Il padre 43enne del giovane gestore invece se l’è presa con alcuni giornalisti che si trovavano sul posto per documentare quanto stava accadendo, aggredendoli, ma è stato prontamente bloccato dai poliziotti.

Fortunatamente l’episodio si è concluso senza gravi conseguenze. I due sono però stati condotti in questura per valutare la loro posizione. Rischiano una denuncia per resistenza a pubblico ufficiale.

E’ lunga la sequenza di episodi che ha portato alla chiusura del bar di via Pozzo. La polizia aveva effettuato un serie di controlli nell’arco di alcuni mesi, durante i quali sono state ravvisate anche precarie condizioni igieniche nel locale. 

A giugno era stata segnalata la presenza all’interno dell’esercizio di diversi pregiudicati, ad aprile un’altra segnalazione era relativa all’alto volume delle casse.

Un rissa si era verificata nell’ottobre 2016 con alcuni ferito, un arresto per spaccio a settembre 2016. 
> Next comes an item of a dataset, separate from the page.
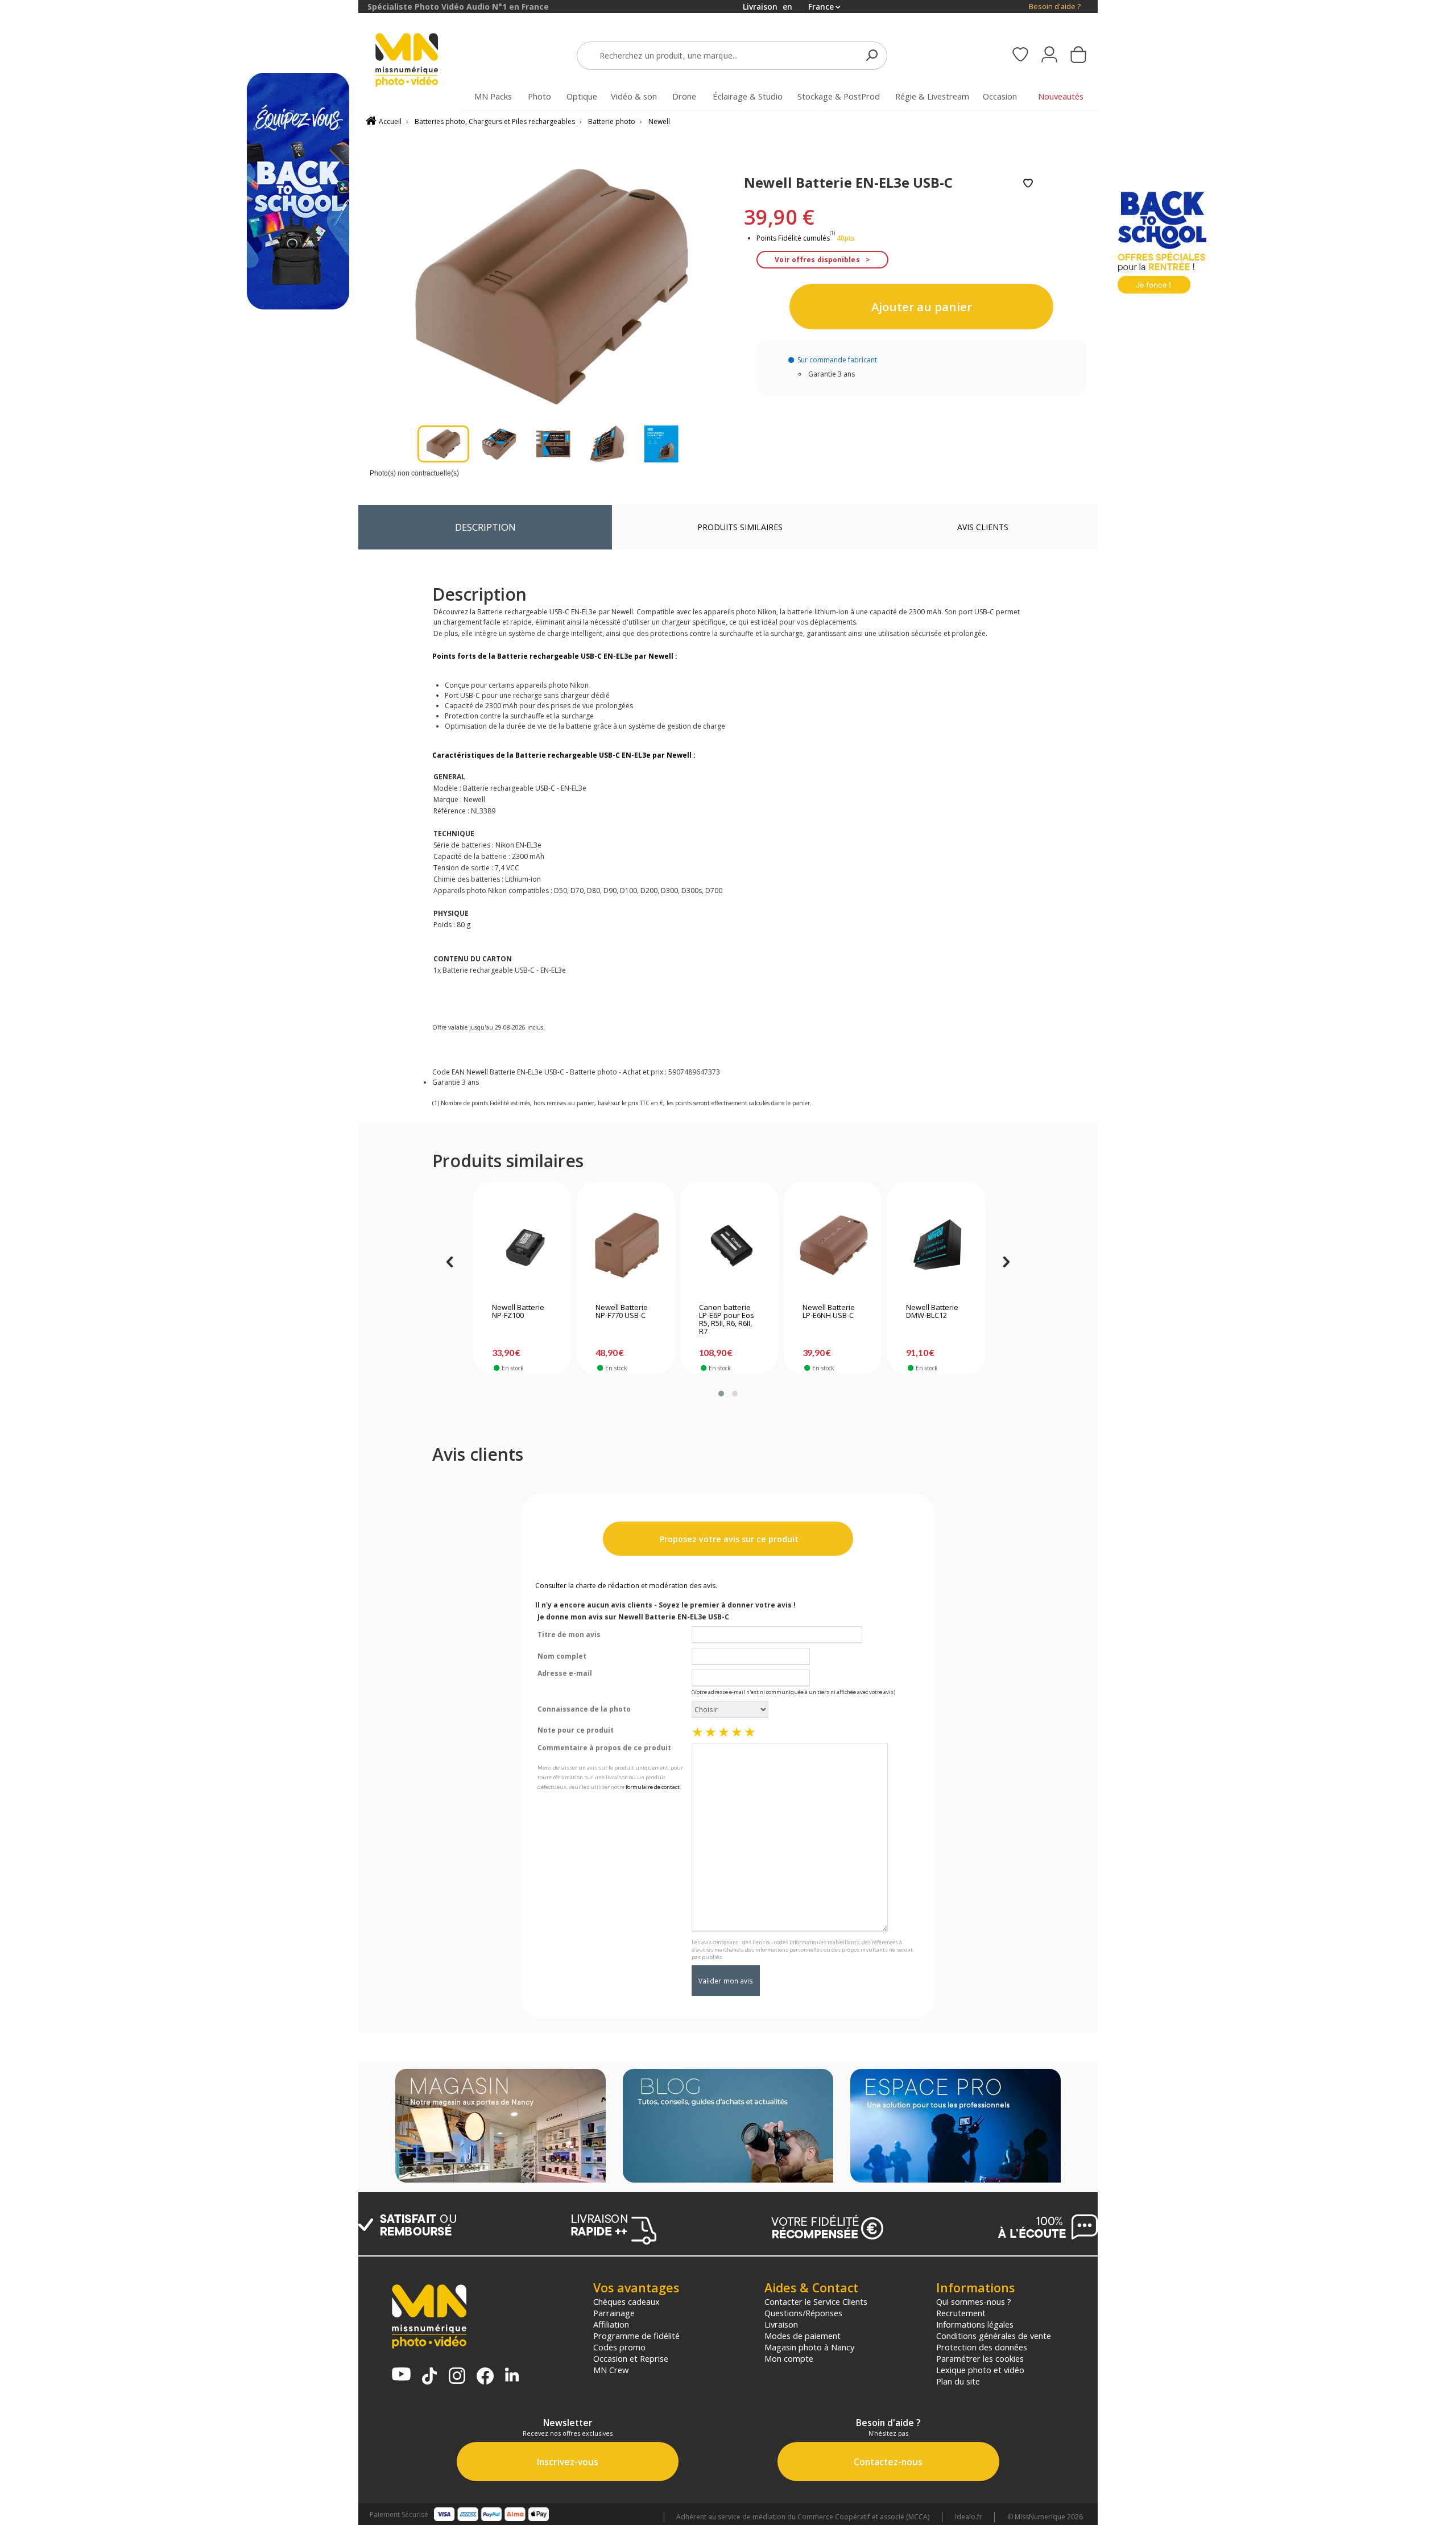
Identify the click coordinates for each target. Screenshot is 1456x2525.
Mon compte (788, 2358)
A seguito dei fatti che si sono verificati stamattina, il 43enne è stato denunciato resistenza, oltraggio e ingiuria. Per oltraggio e ingiuria la donna.

Anche due tra i giornalisti presenti aggrediti sono stati ascoltati dai poliziotti. I due si riservano di fare denuncia di parte.

FIAZZA (PD): “SOLIDARIETA’ AI GIORNALISTI AGGREDITI” – ‘Esprimo la mia più totale solidarietà ad Andrea Pasquali ed Emanuela Gatti, due egregi giornalisti de IlPiacenza che sono stati strattonati e bloccati da un signore in quanto intenti a portare avanti il proprio impegno d’informazione».

È questo il commento del consigliere comunale Christian Fiazza in merito ai momenti di tensione vissuti oggi nel quartiere Roma, quando due cronisti sono stati presi fisicamente di mira mentre documentavano la sospensione di un bar in via Pozzo.

‘In momenti come questi, risulta fondamentale evidenziare l’importanza della libertà di stampa e della tutela nei confronti di chi svolge questo mestiere. Oltre ad augurarmi l’incolumità di questi due professionisti – conclude Fiazza -, auspico che la legge punisca l’aggressore’.

LA NOTA DEL SIAP – “A nome mio personale e di tutto il Siap Piacentino – scrive il segretario provinciale Sandro Chiaravalloti -, oltre a complimentarmi per il lavoro svolto dai colleghi della Questura e al Questore Arena per il provvedimento amministrativo di chiusura di un esercizio pubblico in via Pozzo, esprimo piena solidarietà ai cronisti amici de “Il Piacenza” Manuela Gratti e Andrea Pasquali impegnati a svolgere il loro lavoro di informazione in un Paese democratico dove, ahimè, sempre più si verificano atti di violenza fin troppo spensierati nei confronti di chi lavora con onestà a beneficio degli altri”.

“Giornalisti, poliziotti, controllori dei servizi pubblici comunali, controllori delle ferrovie, ci vuole una svolta attraverso pene più severe per questi individui poco rispettosi dei lavoratori che esercitano la loro opera per gli altri e per la sicurezza”.